DEV Community

Cat
Cat

Posted on

Dev and Designer Communication

I recently witnessed an engineer vs designer --well-- fight, with the words, "It's a waste of our time!" heavily expressed by the engineer.

My questions to you are:

  • How would you like your designer to approach a concern or problem?
  • How can the communication between you and your designer improve?
  • What is a good and/or bad experience/collaboration/conversation you had with a designer?

Please add any other insight or advice in the comments!


Let's keep in touch! Find me on:
twitter || facebook

Top comments (11)

Collapse
 
peter profile image
Peter Kim Frank • Edited

I'll give my perspective as a less-technical team member who frequently collaborates with the technical members of our team. I think it will be relevant to this specific Designer/Dev dispute.

I think that most disagreements are caused by a lack of empathy for the "other side." In this instance, I'll imagine that the designer happens to be non-technical.

The Designer probably thinks: I'm just trying to do my job, and I need the Dev's help to get this coded up.

The Dev probably thinks: I'm buried in work, the specs are constantly shifting, and this won't even matter ("it's a waste of our time.")

▶ _Supplied data_
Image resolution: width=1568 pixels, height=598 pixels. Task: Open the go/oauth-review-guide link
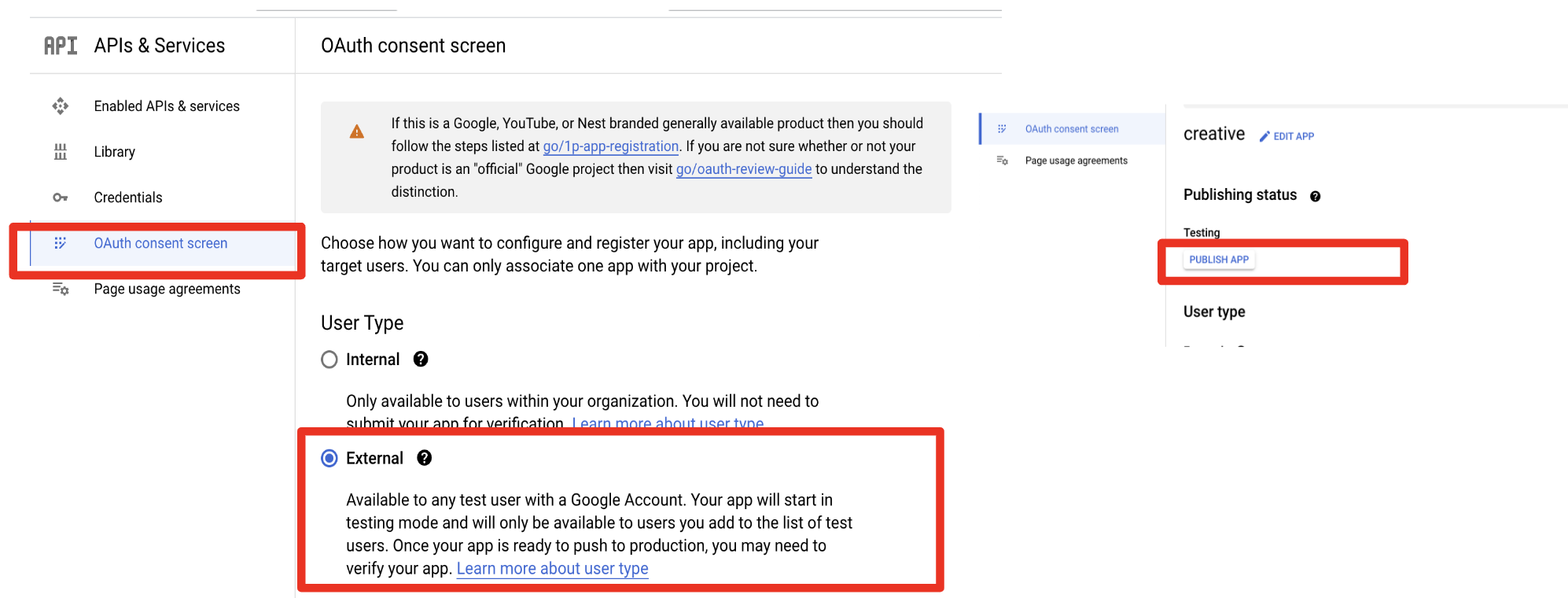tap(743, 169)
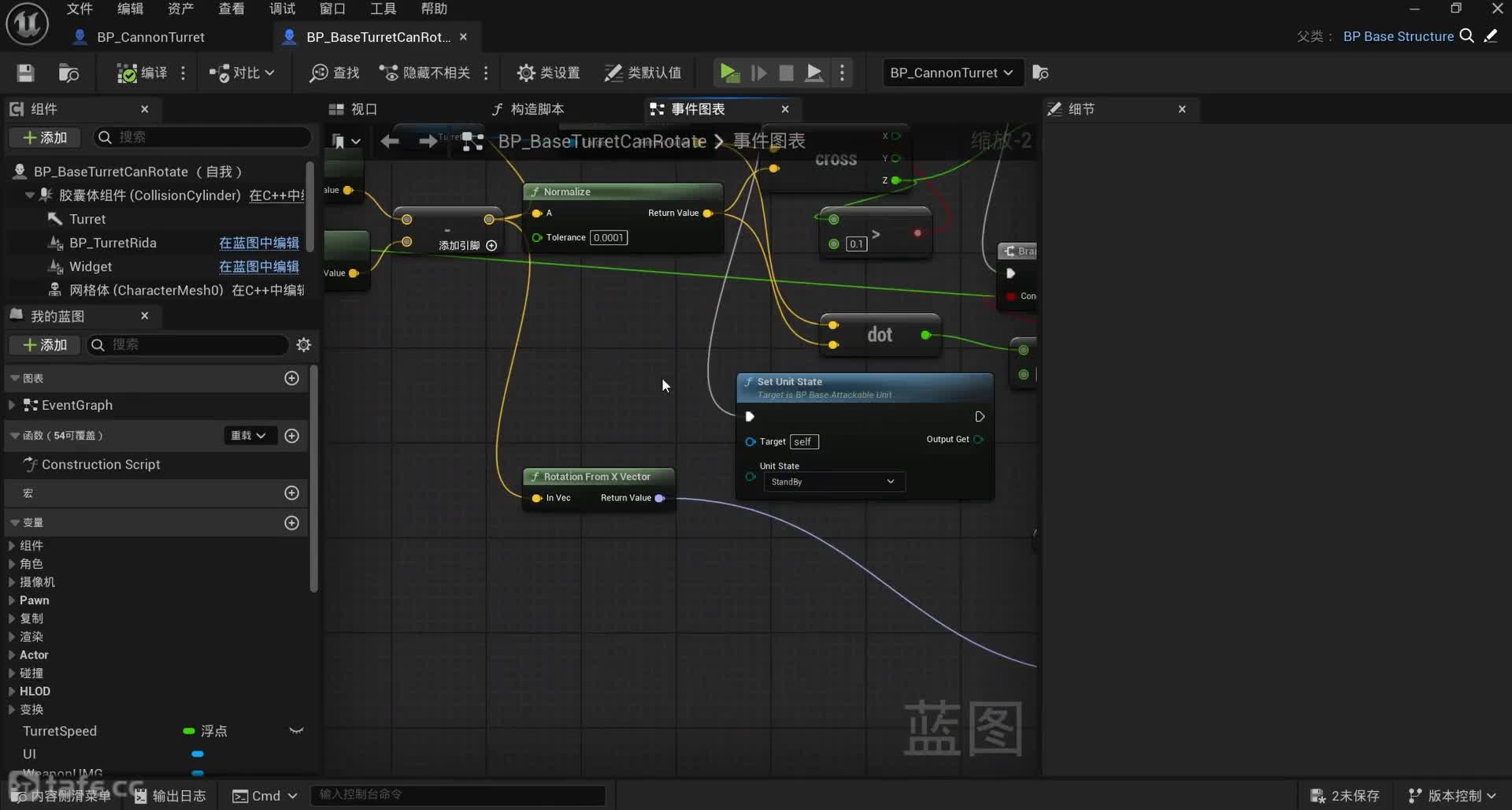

▶ _Task requirements_
1 - What is the Spanish translation of this sentence from the post on dev and designer communication: "In this instance, I'll imagine that the designer happens to be non-technical."
2 - Could you transcribe the part of the post on dev and designer communication starting at "I recently witnessed" and ending at "concern or problem?"?
3 - Can you go on with the post on dev and designer communication, picking up right after its last sentence?

▶ _Responses_
1 - En este caso, imaginaré que el diseñador resulta ser una persona sin conocimientos técnicos.

2 -
I recently witnessed an engineer vs designer --well-- fight, with the words, "It's a waste of our time!" heavily expressed by the engineer.

My questions to you are:

  • How would you like your designer to approach a concern or problem?

3 -
I think that having more empathy on both sides is important — and that starts with making a concerted effort to facilitate productive dialogues where both sides can stretch themselves to see the other person's point of view.

The designer has to recognize how frustrating it can be to have requirements change, and to receive time-consuming requests pitched as small adjustments. The dev has to realize that estimating as a non-technical participant can be difficult, and that this person is simply trying to do their job, and needs their help.

In terms of specific tactics, I think that this looks like:

  • having more cross-team meetings (for instance, everyone on our team joins sprint planning so that we all have more shared context)
  • more 1:1s to discuss work and share what we're doing
  • explicit judgment-free opportunities to discuss technical requirements and ask questions
  • opportunities for the Devs to weigh in on creative decisions and provide feedback on designs

That way, there can be more natural and healthy conversations like this —

Designer: "Hey Dev, I am thinking through some design changes, can I get your feedback on how it will be implemented?"

Dev: "Sure — I like this look, but you should understand that accomplishing this specific effect here will be really technically challenging because of the way the elements are laid out on the page. Is there a way we can capture the spirit of your design without introducing that complexity?"

Instead of:

Designer: "It needs to look like this."

Dev: "Well that's a huge waste of our time!"


Basically...
obligatory xkcd comic about birds

Collapse
 
cat profile image
Cat

One of my first meetings at work made me realize the dev-designer dynamic, and it's a shock to me that there isn't as much coordination as I thought there would be.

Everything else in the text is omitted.